■ Short problem
Reproduce verbatim the part of the listing that opens with the line containing "Screen dimensions: 1254x1032" and continues through the final line of the listing, both ends included.

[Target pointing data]
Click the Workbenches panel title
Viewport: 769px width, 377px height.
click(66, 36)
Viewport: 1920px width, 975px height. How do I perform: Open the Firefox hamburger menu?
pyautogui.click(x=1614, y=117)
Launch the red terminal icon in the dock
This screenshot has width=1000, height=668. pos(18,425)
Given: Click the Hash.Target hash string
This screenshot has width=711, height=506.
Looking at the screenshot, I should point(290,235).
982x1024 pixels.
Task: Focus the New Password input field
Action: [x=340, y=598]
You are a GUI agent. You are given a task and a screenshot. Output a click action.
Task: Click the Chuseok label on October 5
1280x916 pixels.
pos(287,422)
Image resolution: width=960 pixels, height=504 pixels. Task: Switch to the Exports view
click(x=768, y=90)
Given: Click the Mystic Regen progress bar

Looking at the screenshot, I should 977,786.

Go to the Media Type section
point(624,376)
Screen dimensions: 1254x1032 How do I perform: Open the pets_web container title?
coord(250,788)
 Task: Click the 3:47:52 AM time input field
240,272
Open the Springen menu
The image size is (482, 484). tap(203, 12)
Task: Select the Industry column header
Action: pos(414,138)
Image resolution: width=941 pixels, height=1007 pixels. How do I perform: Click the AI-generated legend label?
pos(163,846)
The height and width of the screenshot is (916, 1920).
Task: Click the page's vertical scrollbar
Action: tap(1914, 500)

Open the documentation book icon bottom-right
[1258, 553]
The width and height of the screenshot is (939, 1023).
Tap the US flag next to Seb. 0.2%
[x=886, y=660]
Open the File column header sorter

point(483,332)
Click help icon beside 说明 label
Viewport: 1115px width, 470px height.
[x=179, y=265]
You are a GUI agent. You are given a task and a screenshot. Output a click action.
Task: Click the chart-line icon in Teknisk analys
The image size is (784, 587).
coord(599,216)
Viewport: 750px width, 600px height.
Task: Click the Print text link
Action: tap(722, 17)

■ Answer
Screen dimensions: 1254x1032 How do I perform: Open the pets_web container title?
coord(250,788)
 Task: Click the 3:47:52 AM time input field
240,272
Open the Springen menu
The image size is (482, 484). tap(203, 12)
Task: Select the Industry column header
Action: pos(414,138)
Image resolution: width=941 pixels, height=1007 pixels. How do I perform: Click the AI-generated legend label?
pos(163,846)
The height and width of the screenshot is (916, 1920).
Task: Click the page's vertical scrollbar
Action: tap(1914, 500)

Open the documentation book icon bottom-right
[1258, 553]
The width and height of the screenshot is (939, 1023).
Tap the US flag next to Seb. 0.2%
[x=886, y=660]
Open the File column header sorter

point(483,332)
Click help icon beside 说明 label
Viewport: 1115px width, 470px height.
[x=179, y=265]
You are a GUI agent. You are given a task and a screenshot. Output a click action.
Task: Click the chart-line icon in Teknisk analys
The image size is (784, 587).
coord(599,216)
Viewport: 750px width, 600px height.
Task: Click the Print text link
Action: tap(722, 17)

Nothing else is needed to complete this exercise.